Le « binge drinking » se retrouve également dans une population plus âgée. Aux États-Unis, cela concerne un adulte sur six (les hommes plus que les femmes). Les personnes à plus hauts revenus (plus de 75 000 $ de revenus annuels) participent plus fréquemment à des épisodes de « binge drinking » mais consomment globalement moins d’alcool lors de ces épisodes que ceux ayant des revenus plus modestes [6]. En France, 35,2 % des personnes ont un épisode d’API au moins une fois par an, et 4,6 % au moins une fois par semaine [7].

Références
1 | Observatoire français des drogues et des tendances addictives, « ESCAPAD : 20 ans d’observation des usages à l’adolescence », Rapport de l’unité Data, mars 2022. Sur ofdt.fr
2 | Rolland B et al., “Comparison between the WHO and NIAAA criteria for binge drinking on drinking features and alcohol-related aftermaths : Results from a cross-sectional study among eight emergency wards in France”, Drug Alcohol Depend, 2017, 175 :92-8.

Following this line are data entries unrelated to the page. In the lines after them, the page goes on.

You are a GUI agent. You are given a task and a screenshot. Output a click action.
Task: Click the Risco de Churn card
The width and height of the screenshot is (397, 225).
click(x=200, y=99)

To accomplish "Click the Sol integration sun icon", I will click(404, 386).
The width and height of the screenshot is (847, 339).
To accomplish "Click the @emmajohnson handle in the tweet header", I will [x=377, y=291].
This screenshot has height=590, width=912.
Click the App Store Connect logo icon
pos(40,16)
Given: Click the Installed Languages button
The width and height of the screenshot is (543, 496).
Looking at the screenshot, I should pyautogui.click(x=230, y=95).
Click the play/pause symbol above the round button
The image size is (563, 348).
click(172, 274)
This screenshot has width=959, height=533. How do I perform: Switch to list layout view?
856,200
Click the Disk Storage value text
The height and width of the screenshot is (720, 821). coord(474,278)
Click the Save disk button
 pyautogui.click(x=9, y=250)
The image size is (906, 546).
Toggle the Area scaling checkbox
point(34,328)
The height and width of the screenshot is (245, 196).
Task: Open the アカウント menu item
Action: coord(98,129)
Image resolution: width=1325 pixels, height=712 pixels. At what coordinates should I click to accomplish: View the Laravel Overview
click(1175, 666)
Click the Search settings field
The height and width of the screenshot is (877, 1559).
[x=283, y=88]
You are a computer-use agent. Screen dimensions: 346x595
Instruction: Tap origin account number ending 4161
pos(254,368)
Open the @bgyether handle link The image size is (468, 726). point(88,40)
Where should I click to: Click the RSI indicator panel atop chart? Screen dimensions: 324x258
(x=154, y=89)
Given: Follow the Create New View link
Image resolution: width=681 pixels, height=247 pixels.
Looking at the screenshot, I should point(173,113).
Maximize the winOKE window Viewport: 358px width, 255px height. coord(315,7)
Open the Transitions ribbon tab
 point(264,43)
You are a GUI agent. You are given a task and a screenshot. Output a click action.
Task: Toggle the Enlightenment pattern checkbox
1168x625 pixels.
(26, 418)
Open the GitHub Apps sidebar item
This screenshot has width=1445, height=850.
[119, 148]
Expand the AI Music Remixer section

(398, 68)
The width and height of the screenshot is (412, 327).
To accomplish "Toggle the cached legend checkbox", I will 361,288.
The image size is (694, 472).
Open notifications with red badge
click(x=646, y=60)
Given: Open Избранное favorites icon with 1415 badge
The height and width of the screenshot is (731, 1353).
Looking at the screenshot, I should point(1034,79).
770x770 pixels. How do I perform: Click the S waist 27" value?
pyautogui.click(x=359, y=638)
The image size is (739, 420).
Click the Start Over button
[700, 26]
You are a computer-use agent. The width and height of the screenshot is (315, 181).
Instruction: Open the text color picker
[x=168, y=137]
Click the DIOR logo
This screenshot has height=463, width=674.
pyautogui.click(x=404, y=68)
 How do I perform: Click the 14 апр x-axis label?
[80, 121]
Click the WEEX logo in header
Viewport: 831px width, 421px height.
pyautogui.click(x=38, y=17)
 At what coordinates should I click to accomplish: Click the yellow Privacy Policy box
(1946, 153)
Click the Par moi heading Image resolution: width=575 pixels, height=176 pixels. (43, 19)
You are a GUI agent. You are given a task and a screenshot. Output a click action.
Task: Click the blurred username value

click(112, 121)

3 | Inserm, « Conduites addictives chez les adolescents : usages, prévention et accompagnement », Expertise collective, 2014. Sur ipubli.inserm.fr
4 | Inserm, « Alcool et santé : lutter contre un fardeau à multiples visages », Dossier, 25 octobre 2021. Sur inserm.fr
5 | European School Survey Project on Alcohol and Other Drugs, “Substance use among students in 36 European countries”, Report, mai 2012. Sur espad.org
6 | Centers for Disease Control and Prevention, “Binge drinking”, 6 janvier 2022. Sur cdc.gov
7 | Richard JB et al., « La consommation d’alcool chez les adultes en France en 2017 », Bulletin Epidémiologique Hebdomadaire, 2019, 5-6 :89-97.

1 Binge, en anglais, signifie « excessif », « avec frénésie ».